■ GOAL OF THE EXERCISE: From the entries below, count the lines holding the word "agent" and give nothing but the number.

[Opening DATA SECTION section]

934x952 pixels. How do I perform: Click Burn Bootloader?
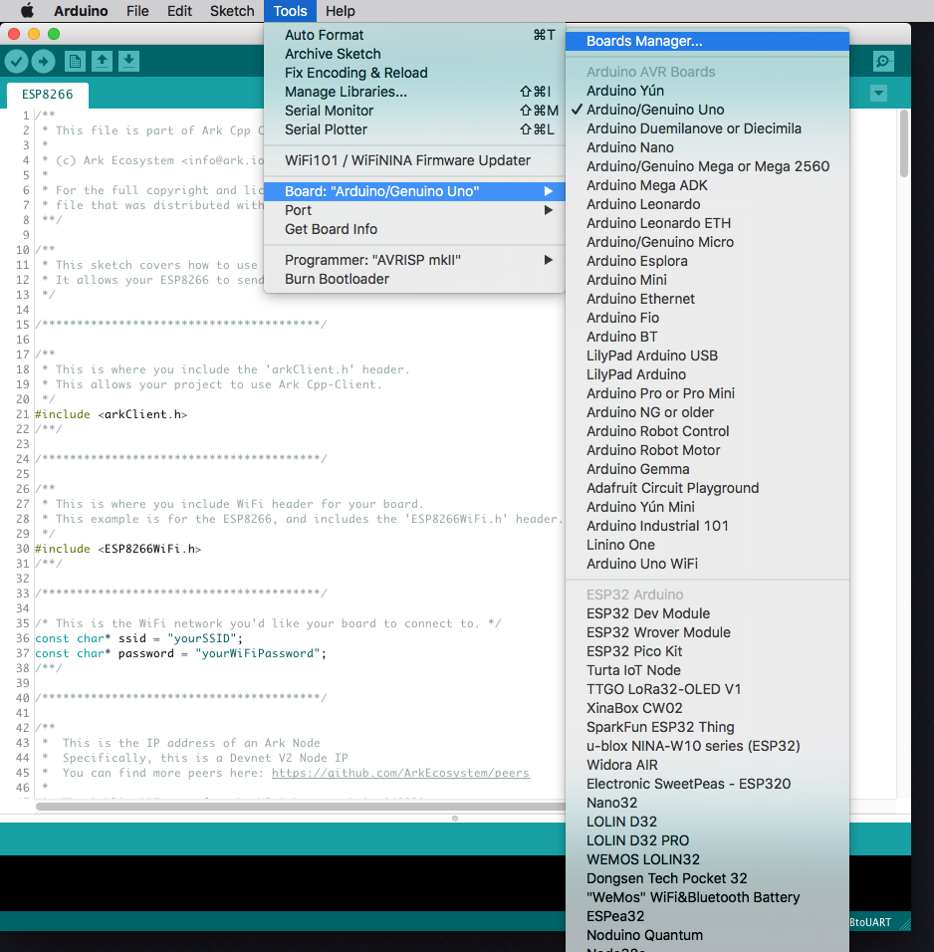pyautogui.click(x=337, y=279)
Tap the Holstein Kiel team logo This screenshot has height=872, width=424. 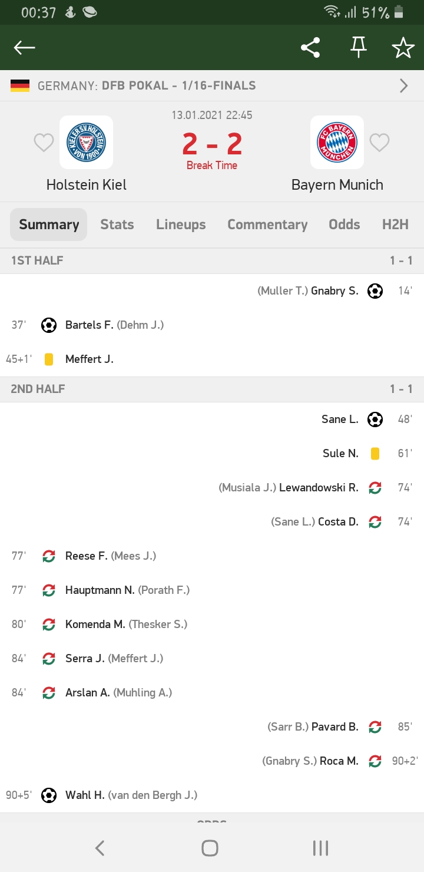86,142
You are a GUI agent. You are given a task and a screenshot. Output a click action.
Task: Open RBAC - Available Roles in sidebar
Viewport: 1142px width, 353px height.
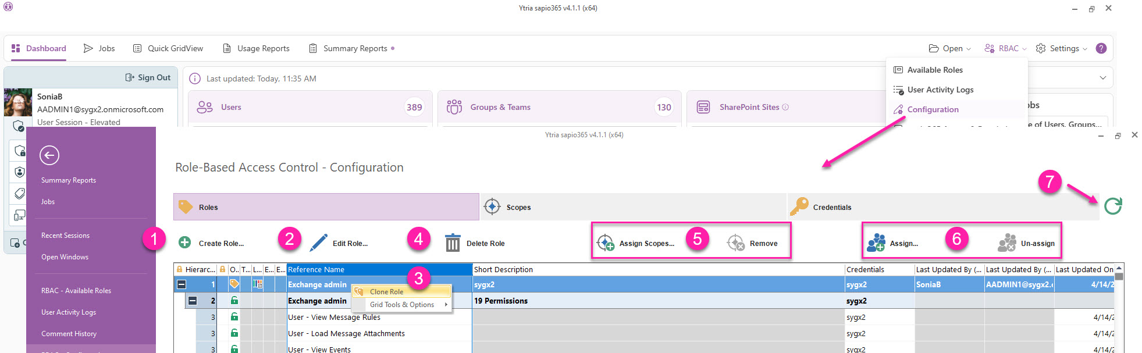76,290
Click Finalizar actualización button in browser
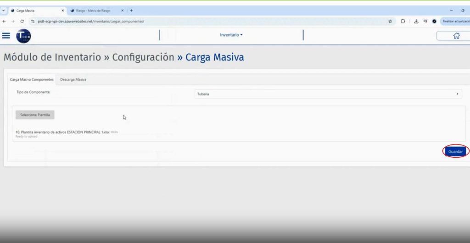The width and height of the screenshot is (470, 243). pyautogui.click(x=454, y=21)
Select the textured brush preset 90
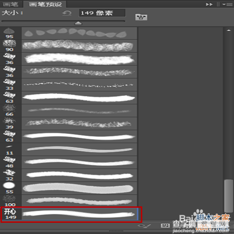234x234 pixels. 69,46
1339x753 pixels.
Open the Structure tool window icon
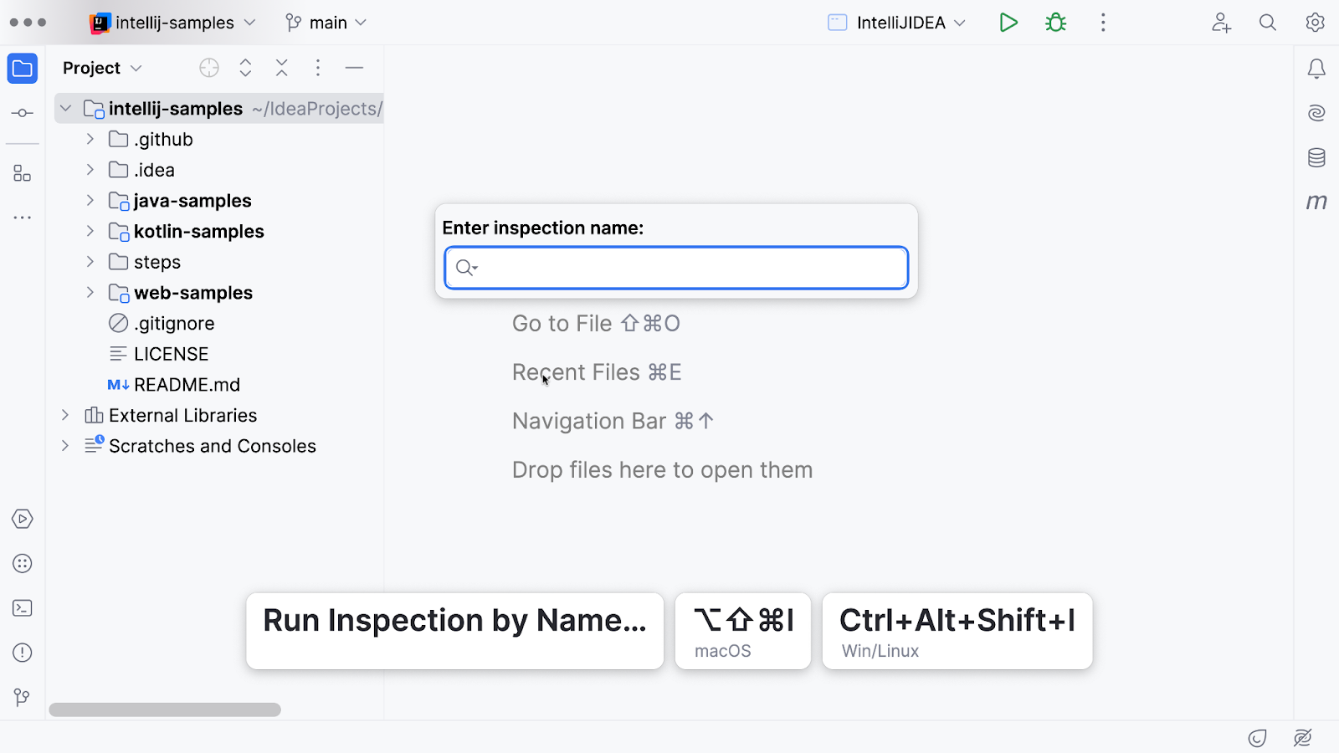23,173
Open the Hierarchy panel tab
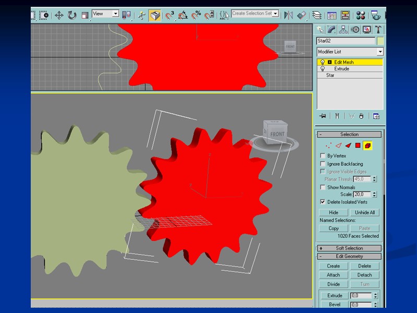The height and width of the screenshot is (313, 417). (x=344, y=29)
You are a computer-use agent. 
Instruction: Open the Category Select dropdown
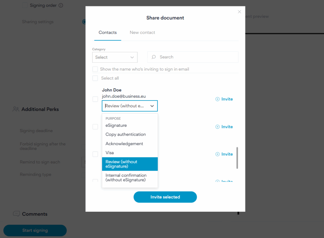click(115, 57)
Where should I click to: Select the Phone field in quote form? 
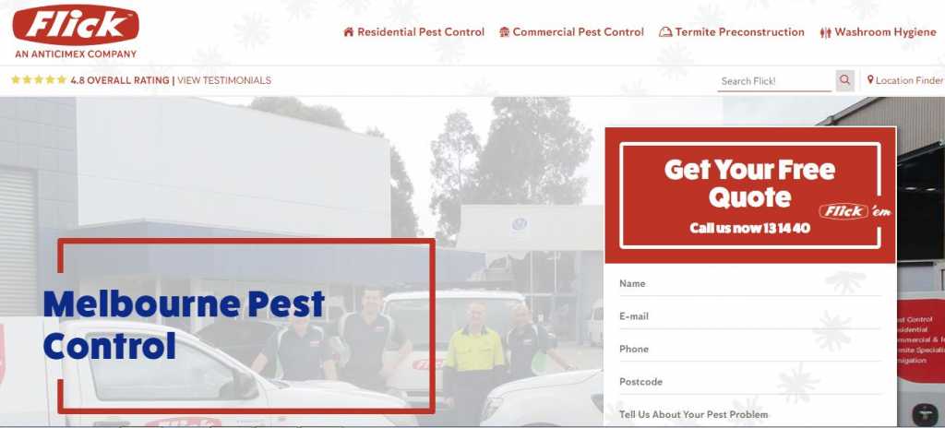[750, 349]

[Closing DATA SECTION section]
[Opening DATA SECTION section]

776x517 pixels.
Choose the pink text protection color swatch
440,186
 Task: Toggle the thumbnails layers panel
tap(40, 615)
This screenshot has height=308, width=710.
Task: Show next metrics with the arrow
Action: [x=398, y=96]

[Closing DATA SECTION section]

■ WORKED SOLUTION: 2